Después de un rato escuchando música, camino con esa seguridad que posee el prodigio de la imaginación y creo proyectarme por el Paseo de la Herradura como Marina Abramovic, a pesar de ello, no me siento absurda.
Han pasado unas dos horas y no tengo ni idea de por qué lugares han discurrido.
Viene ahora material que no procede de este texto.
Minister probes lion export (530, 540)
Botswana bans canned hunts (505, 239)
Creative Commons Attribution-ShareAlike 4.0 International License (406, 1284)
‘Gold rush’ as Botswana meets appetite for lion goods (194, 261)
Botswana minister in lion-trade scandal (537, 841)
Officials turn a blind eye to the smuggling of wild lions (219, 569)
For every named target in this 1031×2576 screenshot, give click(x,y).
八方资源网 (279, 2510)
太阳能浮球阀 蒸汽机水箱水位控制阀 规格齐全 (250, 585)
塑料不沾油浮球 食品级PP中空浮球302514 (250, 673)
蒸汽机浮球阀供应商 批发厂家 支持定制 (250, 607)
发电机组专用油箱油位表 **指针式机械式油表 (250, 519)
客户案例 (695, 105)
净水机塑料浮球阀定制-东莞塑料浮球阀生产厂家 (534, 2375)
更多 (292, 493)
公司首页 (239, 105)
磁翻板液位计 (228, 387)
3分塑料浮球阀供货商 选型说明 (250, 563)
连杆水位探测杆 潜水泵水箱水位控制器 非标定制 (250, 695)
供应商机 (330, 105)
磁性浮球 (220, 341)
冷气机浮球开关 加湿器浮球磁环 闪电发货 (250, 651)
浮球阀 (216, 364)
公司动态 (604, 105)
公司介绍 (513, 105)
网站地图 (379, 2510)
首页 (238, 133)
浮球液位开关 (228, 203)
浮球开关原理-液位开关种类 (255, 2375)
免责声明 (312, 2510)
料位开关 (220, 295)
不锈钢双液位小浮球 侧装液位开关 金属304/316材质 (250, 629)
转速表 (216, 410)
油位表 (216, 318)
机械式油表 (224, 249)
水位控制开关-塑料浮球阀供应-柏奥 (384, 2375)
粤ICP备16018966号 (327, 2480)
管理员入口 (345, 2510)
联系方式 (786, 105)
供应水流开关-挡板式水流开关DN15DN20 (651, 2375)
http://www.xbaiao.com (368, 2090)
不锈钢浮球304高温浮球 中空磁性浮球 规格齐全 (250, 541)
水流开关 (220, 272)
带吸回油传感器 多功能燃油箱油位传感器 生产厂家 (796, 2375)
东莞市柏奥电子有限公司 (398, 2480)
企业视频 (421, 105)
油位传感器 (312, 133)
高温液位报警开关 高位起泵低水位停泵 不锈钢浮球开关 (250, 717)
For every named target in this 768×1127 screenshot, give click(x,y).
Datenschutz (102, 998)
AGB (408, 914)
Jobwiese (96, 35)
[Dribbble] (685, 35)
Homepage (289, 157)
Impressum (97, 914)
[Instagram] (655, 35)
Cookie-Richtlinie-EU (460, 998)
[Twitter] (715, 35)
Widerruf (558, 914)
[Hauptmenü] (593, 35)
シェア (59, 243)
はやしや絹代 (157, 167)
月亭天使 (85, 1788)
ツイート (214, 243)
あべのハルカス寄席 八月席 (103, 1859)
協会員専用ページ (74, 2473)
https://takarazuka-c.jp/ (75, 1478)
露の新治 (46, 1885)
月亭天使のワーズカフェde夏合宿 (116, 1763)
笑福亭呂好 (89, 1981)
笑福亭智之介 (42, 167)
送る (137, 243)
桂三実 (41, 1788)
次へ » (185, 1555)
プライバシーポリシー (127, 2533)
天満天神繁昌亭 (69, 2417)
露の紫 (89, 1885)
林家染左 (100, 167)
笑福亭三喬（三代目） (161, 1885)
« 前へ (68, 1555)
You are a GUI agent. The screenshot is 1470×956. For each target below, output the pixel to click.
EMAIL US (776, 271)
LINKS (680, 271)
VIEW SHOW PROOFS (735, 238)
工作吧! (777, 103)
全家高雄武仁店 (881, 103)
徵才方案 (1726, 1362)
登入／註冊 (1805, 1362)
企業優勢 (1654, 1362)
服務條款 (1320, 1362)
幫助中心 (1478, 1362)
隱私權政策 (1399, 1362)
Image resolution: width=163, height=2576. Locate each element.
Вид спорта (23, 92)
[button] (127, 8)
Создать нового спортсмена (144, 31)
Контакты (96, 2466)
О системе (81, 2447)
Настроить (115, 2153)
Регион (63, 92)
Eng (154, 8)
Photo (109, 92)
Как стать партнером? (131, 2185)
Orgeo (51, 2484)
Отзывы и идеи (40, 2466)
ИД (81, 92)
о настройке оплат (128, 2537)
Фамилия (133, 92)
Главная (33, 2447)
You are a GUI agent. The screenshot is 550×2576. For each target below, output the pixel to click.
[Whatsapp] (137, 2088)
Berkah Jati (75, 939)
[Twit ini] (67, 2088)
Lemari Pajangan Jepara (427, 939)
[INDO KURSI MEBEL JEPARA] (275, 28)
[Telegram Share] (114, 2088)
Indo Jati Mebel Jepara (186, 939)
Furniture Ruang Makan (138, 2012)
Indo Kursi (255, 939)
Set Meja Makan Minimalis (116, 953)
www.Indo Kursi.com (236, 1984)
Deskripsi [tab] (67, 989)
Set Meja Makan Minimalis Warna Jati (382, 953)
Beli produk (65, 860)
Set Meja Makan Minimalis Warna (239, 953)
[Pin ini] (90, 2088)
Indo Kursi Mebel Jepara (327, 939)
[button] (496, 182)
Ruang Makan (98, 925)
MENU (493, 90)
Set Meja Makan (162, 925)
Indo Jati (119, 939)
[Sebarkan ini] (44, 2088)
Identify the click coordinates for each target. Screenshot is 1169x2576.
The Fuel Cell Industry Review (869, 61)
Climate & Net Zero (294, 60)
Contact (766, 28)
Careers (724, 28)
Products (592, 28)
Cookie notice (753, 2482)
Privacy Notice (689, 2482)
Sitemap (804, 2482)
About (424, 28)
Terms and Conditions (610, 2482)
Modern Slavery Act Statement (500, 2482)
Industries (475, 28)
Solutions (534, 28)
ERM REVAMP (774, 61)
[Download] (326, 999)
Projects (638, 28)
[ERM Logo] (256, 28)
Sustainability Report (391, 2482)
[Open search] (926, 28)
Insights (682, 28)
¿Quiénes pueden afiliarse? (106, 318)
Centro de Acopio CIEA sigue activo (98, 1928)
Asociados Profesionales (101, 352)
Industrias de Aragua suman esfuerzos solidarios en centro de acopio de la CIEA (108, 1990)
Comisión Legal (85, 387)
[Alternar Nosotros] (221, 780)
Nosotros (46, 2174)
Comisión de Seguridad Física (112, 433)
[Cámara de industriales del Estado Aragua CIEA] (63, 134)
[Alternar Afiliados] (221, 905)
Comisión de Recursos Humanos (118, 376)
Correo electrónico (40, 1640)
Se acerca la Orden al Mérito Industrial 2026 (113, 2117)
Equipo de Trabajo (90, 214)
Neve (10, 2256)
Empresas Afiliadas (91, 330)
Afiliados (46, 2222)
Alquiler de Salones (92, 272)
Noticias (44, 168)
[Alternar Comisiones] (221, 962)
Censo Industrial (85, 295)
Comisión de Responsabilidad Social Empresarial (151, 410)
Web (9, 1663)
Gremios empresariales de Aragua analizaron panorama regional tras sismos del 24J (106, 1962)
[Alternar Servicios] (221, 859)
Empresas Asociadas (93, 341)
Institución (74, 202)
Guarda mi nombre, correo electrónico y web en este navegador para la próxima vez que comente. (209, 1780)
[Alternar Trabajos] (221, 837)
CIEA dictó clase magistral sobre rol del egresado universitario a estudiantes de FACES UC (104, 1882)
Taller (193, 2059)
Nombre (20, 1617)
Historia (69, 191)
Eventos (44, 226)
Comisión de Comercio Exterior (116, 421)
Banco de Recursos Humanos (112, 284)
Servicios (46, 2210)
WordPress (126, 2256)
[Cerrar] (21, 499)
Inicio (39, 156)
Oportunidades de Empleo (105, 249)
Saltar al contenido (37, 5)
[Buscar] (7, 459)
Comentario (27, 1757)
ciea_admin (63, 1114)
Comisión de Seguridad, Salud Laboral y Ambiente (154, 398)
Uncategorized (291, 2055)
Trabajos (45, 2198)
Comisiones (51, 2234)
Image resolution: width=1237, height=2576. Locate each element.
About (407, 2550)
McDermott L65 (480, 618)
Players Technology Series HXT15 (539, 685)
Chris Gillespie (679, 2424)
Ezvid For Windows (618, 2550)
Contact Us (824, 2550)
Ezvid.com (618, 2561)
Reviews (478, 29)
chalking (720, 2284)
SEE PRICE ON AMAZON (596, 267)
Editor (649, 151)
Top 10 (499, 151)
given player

Ahora me encuentro de nuevo con los pies en la tierra, en el Airas Nunes, leyendo y tomando un café. Levanto la cabeza para airear las dos últimas líneas y justo frente a mí está de nuevo ese tipo, ese tipo y esa sonrisa burlona. Me mira fijamente y esta vez, se ríe abiertamente de mí, sin ningún pudor. No está intentando seducirme, me está retando, lo ignoro. Sigo leyendo y después de una página levanto la cabeza y el hombre que me persigue ya no está, decido pagar y salir. Me levanto y sobre la mesa donde estaba sentado hay un libro, “La bala perdida. William S. Burroughs en México”. Me quedo fascinada y atrapada por la imagen de Burroughs en la portada, tiene una mirada entre la pérdida y el tormento. También me mira. En medio del café, mientras Burroughs me observa, hay una pareja, un hombre y una mujer, en realidad podría decirse que casi acaban de conocerse. Me gusta invadir las vidas ajenas, no lo puedo evitar. Ella es policía en Ames. Él es cartero en Lowell, Massachusetts. Necesito escuchar la historia del cartero cuanto antes, pero la policía acapara toda la conversación. Es una mujer segura de sí misma y que gana mucho dinero, antes no, antes trabajaba en una empresa en administración, trabajaba mucho y ganaba poco, por eso se hizo policía. Debo pensar que se trata de una inspectora. Él casi no tiene oportunidad de hablar, pero no parece molestarle. Ante la falta de datos no me queda otro remedio que imaginar. Vive en Lowell, Massachusetts, que es la ciudad donde está enterrado Jack Kerouac, antes vivía en Lincoln, Nebraska, allí tenía una ranchera con la parte de atrás cubierta. En Lowell su vida es otra. No tiene una ranchera, tiene un coche familiar, mujer y dos hijos. El niño tiene quince años y es muy alto y desgarbado, el pelo rubísimo y los ojos azules. La niña, de nueve, es idéntica a su hermano pero mide la mitad que él. Es verano en Lowell y hace muchísimo calor. La mujer y los niños acaban de entrar en una gasolinera a comprar agua para el camino. Se van de excursión.